By Barry Buck, with Claude Fable 5 – This week Anthropic handed the village folk the keys to the armoury. Claude Fable 5 – a Mythos-class model, the tier whose legend of being too dangerous to release precedes it – is now generally available for a limited period.

Its capabilities exceed anything they have ever shipped. It is so powerful that some queries get politely deflected to a lesser model for safety reasons, which is the AI equivalent of the sword refusing to leave the scabbard if it doesn’t like your intentions.

The benchmarks read like prophecy. Stripe reported it compressed two months of engineering migration into a single day. It beat Pokémon FireRed using nothing but raw screenshots – no maps, no helper tools, just vision – something every previous model needed a scaffold of crutches to attempt. It is accelerating drug design 10-fold.

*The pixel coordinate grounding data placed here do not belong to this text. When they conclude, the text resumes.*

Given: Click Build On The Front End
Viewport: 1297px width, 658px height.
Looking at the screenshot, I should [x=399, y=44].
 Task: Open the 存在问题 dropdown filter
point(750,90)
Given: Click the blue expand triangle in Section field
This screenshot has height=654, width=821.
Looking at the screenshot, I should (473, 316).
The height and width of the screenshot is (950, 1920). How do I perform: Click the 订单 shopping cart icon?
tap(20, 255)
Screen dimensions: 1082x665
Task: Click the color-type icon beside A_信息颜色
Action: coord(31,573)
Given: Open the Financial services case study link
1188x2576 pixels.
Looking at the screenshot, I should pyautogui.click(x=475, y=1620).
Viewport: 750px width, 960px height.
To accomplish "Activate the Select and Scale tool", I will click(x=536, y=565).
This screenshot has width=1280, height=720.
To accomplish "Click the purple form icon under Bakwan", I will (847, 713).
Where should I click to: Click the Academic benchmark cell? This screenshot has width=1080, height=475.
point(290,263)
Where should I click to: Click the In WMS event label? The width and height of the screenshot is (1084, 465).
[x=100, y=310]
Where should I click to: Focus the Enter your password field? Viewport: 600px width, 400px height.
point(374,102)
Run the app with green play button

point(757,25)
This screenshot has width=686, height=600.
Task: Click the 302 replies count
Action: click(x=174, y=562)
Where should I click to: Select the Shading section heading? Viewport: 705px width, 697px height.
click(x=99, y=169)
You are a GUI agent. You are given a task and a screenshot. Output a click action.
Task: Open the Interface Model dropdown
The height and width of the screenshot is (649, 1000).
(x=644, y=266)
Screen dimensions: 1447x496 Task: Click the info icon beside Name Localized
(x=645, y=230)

This is the relic we have read about in every fantasy novel: the ring of power, the grimoire, the sword in the stone. And I, a humble practitioner from Johannesburg, have pulled it free.

So what world-altering quest did I deploy it on first? I asked it to help me write this article. About itself. The most powerful generally available model the world has ever known is currently workshopping its own jokes for a 400-word tech column. If that sentence doesn’t capture the strange comedy of our moment, nothing will.

Here is the confession underneath the comedy. Since Opus 4.8, I have not once caught myself thinking “I wish my AI was better.” Not once. Every requirement, delivered in record time, week after week. We spent decades imagining what we would do if we ever held the fabled relic – change the world, slay the dragon, save the kingdom. And then the relic actually arrived, slightly ahead of schedule, and caught us all off guard: there is no dragon on my calendar this week. There are articles to deliver, BDA recons to balance, dashboards to ship, and a hedge that genuinely does need trimming.

That is not a complaint. It might be the most optimistic thing I have ever written. The mythical sword turning out to be useful for ordinary work is the entire point – magic that only works for chosen heroes on epic quests changes nothing. Magic that shows up on a Tuesday, for everyone, to do the unglamorous things faster and better – that changes everything. The legends never mention it, but I suspect Excalibur would have made an exceptional hedge trimmer.

The dragon may still come. When it does, I’ll be ready – well-practised, blade sharp, hedges immaculate.

 

Barry Buck is the chief technology officer of Saucecode and Roboteur architect. This article was written with Claude Fable 5, which would like the record to show it found the hedge metaphor flattering.